2.4.3 Rechenwerk
Das Rechenwerk (engl. Arithmetic Logical Unit) hat eine
Reihe von Registern, die zur Zwischenspeicherung von Werten dienen,
z. B. sogenannte Akkumulatorregister. Diese Register sind
genau auf bestimmte Datentypen zugeschnitten. Ein Register für
Integeroperationen (Integerzahlen sind meist 16 Bits, also
2 Bytes breite, ganze Zahlen) ist also 16 Bits breit.
Register für Gleitkommaoperationen sind häufig 48 Bits (6 Bytes)
oder 80 Bits (10 Bytes) breit (vgl. Abschnitt Darstellung von Zahlen). Wenn
Eingabewerte eine andere Breite haben, müssen sie zunächst mit
entsprechenden Umwandlungsroutinen auf die passende Breite gebracht werden.
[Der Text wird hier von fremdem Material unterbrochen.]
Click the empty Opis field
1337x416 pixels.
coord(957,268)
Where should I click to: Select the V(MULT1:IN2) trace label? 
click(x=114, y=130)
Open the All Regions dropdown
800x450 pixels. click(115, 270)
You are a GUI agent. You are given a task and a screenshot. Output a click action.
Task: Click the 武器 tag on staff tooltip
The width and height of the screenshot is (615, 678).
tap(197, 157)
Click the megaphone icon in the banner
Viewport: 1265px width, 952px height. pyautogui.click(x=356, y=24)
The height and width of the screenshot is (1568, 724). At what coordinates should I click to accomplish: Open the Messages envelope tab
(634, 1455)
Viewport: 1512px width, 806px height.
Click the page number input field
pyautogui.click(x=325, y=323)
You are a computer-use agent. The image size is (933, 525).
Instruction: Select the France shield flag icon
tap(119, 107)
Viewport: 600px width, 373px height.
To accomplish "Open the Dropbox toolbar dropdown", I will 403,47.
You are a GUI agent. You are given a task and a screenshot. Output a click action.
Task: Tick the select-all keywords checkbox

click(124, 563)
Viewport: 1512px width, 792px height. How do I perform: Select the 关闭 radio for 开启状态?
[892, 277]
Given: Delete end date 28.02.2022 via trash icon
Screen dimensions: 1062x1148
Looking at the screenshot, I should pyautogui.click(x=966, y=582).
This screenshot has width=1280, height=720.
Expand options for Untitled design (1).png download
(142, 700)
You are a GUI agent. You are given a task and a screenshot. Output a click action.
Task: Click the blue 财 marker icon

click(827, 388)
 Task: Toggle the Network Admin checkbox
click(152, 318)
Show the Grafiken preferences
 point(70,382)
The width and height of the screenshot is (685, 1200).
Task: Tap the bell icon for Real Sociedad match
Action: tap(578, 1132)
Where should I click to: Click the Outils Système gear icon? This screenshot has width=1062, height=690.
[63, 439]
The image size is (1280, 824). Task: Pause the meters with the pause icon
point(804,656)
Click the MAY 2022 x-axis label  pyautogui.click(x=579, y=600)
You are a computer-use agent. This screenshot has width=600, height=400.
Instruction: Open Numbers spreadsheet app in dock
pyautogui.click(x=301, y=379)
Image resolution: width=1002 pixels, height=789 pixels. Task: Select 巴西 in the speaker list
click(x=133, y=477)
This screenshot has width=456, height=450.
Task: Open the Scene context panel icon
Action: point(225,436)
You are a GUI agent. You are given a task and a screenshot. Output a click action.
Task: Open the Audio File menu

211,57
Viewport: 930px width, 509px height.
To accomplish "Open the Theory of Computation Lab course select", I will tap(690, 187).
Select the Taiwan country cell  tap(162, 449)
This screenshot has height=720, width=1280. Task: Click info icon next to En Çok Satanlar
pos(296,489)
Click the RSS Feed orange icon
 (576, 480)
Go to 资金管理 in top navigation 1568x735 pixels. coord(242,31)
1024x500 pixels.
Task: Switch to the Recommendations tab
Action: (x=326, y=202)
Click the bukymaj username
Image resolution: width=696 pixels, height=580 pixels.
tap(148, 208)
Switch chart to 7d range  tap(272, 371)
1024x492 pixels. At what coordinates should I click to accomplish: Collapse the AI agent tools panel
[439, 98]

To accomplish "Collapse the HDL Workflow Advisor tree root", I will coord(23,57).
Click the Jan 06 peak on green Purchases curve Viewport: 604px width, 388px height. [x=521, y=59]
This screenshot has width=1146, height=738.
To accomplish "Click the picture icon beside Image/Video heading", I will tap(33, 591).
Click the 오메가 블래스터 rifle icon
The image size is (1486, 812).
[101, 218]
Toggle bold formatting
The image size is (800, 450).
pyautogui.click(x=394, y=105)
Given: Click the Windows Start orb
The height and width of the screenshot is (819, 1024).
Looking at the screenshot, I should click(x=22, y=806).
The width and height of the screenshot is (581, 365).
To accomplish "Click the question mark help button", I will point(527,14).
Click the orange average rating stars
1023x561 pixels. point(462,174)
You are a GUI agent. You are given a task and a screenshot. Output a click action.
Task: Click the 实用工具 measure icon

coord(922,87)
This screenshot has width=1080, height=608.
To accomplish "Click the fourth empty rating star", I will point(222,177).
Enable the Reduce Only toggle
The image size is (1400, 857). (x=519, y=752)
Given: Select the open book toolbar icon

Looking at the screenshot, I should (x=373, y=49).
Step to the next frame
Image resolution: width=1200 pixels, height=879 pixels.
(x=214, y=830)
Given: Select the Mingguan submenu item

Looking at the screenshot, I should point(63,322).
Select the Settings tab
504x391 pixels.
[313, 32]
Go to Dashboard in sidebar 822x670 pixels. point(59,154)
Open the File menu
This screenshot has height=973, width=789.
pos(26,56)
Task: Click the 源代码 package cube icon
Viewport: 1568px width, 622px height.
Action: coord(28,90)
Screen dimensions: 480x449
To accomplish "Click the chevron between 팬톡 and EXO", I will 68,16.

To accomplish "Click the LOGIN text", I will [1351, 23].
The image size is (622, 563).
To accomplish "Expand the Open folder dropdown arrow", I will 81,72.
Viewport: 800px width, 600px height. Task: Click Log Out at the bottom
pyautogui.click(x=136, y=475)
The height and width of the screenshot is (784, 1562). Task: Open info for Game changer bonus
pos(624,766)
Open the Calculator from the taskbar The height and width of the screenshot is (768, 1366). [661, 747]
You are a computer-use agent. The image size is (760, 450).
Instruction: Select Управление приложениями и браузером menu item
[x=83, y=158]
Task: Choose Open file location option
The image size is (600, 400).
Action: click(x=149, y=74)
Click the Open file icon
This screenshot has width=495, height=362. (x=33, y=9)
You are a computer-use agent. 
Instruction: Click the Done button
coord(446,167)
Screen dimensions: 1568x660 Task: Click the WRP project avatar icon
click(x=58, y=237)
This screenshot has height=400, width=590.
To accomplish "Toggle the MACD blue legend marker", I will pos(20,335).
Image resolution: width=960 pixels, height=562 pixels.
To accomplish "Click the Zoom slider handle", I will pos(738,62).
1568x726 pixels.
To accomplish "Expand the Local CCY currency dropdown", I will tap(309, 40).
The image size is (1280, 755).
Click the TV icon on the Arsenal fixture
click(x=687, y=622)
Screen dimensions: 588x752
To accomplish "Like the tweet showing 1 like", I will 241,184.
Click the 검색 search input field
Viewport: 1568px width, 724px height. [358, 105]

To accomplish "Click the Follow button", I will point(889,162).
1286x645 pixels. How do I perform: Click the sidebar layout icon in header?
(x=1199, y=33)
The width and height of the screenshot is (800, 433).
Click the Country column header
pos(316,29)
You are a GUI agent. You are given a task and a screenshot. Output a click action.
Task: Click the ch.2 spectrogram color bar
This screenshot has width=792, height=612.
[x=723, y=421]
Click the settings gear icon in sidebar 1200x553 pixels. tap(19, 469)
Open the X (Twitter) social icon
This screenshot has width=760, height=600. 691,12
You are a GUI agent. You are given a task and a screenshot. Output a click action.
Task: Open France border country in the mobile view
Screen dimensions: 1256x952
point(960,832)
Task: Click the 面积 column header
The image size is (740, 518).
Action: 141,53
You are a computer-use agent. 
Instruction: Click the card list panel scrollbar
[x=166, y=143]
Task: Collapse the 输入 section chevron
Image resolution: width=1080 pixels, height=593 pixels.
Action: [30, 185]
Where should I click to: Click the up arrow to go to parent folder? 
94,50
Daneben gibt es Befehlsregister, in denen die auszuführenden Operationen
codiert sind. Die eigentlichen arithmetischen und logischen Einheiten
(z. B. Addierer) sind in den Schaltnetzen verwirklicht. Sie führen
die arithmetischen Verknüpfungen aus. Für Gleitkommaoperationen
werden häufig neben der CPU besonders dafür geeignete Chips verwendet,
man spricht von einem Coprozessor. Mit dem Begriff
Prozessor werden allgemein Logikchips bezeichnet.